:: TASKS AND EXERCISES ::
a) In the Irvine v. M'Hardy case report, why was the assignation held invalid?
b) From the Irvine v. M'Hardy case report, write out the stretch from "You are here: BAILII" through "[Sheriff of Banff.".

BAILII [Home] [Databases] [World Law] [Multidatabase Search] [Help] [Feedback]

Scottish Court of Session Decisions


You are here: BAILII >> Databases >> Scottish Court of Session Decisions >> Irvine v. M'Hardy [1892] ScotLR 29_361 (5 February 1892)
URL: http://www.bailii.org/scot/cases/ScotCS/1892/29SLR0361.html
Cite as: [1892] ScotLR 29_361, [1892] SLR 29_361

[New search] [Printable PDF version] [Help]


SCOTTISH_SLR_Court_of_Session

Page: 361

Court of Session Inner House First Division.

[Sheriff of Banff.

Friday, February 5. 1892.

29 SLR 361

Irvine

v.

M'Hardy.

Subject_1Writ
Subject_2Assignation
Subject_3Notarial Docquet
Subject_4Holograph — Conveyancing Act 1874, secs. 39 and 41.
Facts:

An assignation signed for a person unable to write by a justice of the peace and two witnesses held invalid in respect that the notarial docquet attached to the deed was not in the handwriting of the justice of the peace.

Headnote:

The Conveyancing (Scotland) Act 1874 (37 and 38 Victoria, cap. 94), sec. 3, enacts—“No deed, instrument, or writing, subscribed by the granter or maker thereof, and bearing to be attested by two witnesses subscribing, and whether relating to land or not, shall be deemed invalid or denied effect according to its legal import because of any informality of execution, but the burden of proving that such deed, instrument, or writing so attested was subscribed by the granter or maker thereof, and by the witnesses by whom such deed, instrument, or writing bears to be attested, shall lie upon the party using or upholding the same, and such proof may be led in any action or proceeding in which such deed, instrument, or writing is founded on, or objected to, or in a special application to the Court of Session, or to the Sheriff within whose jurisdiction the defender in any such application resides to have it declared that such deed, instrument, or writing was subscribed by such granter or maker and witnesses.”

Section 41 enacts—“Without prejudice to the present law and practice, any deed, instrument, or writing, whether relating to land or not, may, after having been read over

Page: 362

to the granter, be validly executed on behalf of such granter, who from any cause, whether permanent or temporary, is unable to write, by one notary-public or justice of the peace subscribing the same for him in his presence and by his authority, without the ceremony of touching the pen, all before two witnesses, and the docquet there to shall set forth that the granter of the deed authorised the execution thereof, and that the same had been read over to him in presence of the witnesses.”

:: STORED DATA ::
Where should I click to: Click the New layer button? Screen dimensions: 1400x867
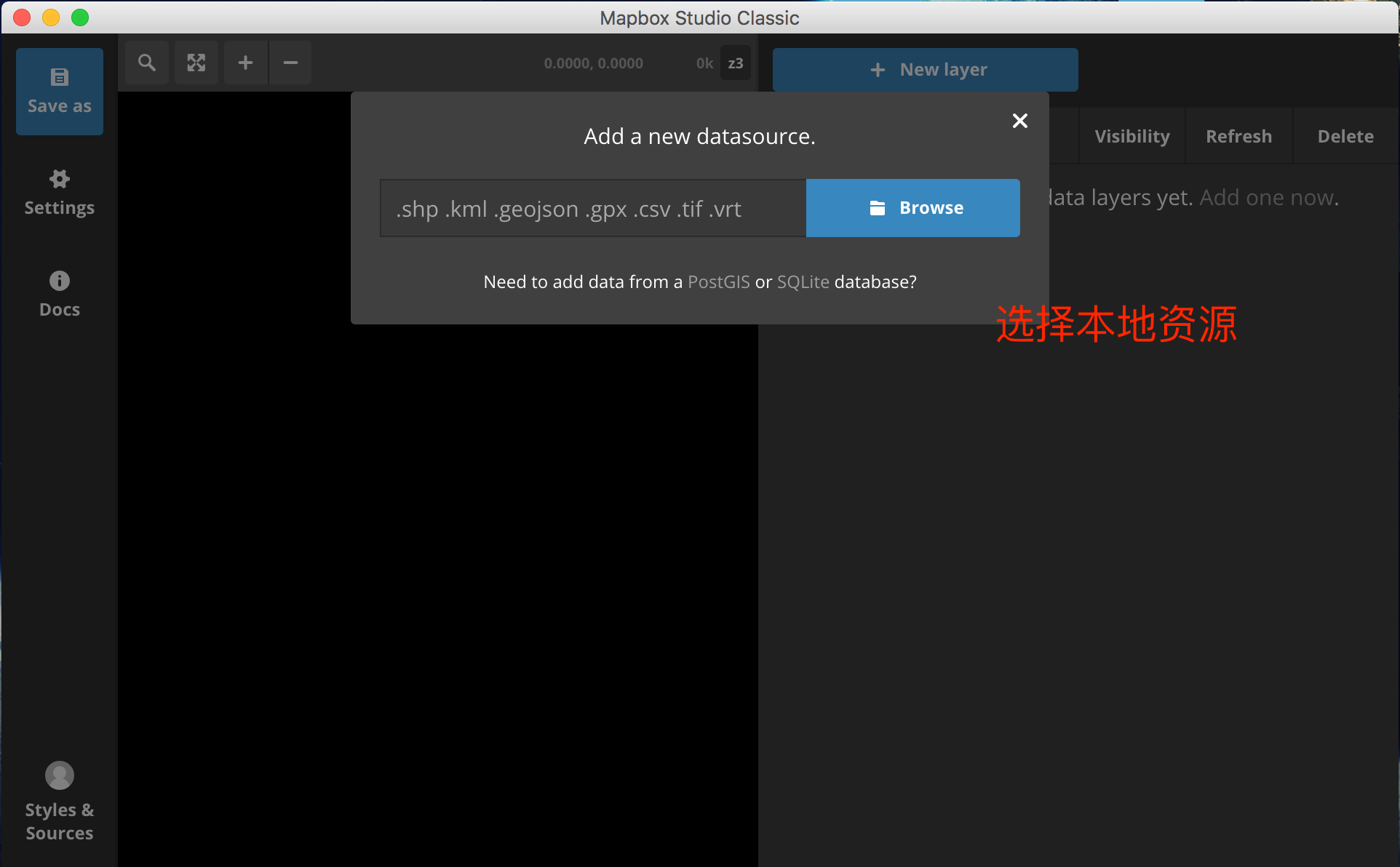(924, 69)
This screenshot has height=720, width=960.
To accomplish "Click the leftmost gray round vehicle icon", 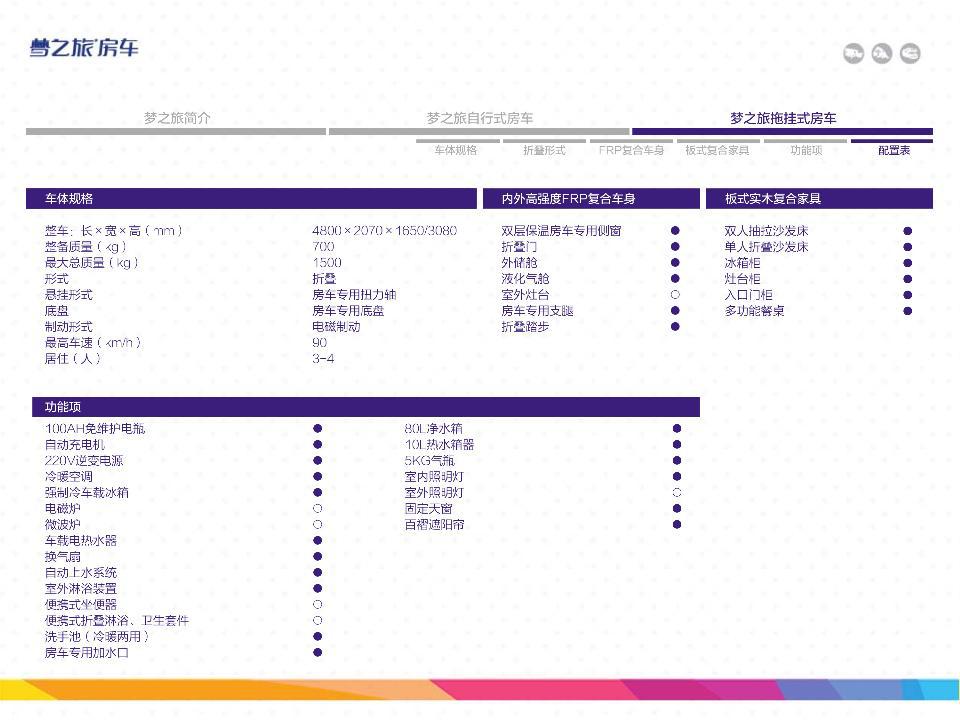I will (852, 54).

:: TASK SOLUTIONS ::
a) The notarial docquet attached to the deed was not in the handwriting of the justice of the peace.

b)
You are here: BAILII >> Databases >> Scottish Court of Session Decisions >> Irvine v. M'Hardy [1892] ScotLR 29_361 (5 February 1892)
URL: http://www.bailii.org/scot/cases/ScotCS/1892/29SLR0361.html
Cite as: [1892] ScotLR 29_361, [1892] SLR 29_361

[New search] [Printable PDF version] [Help]


SCOTTISH_SLR_Court_of_Session

Page: 361

Court of Session Inner House First Division.

[Sheriff of Banff.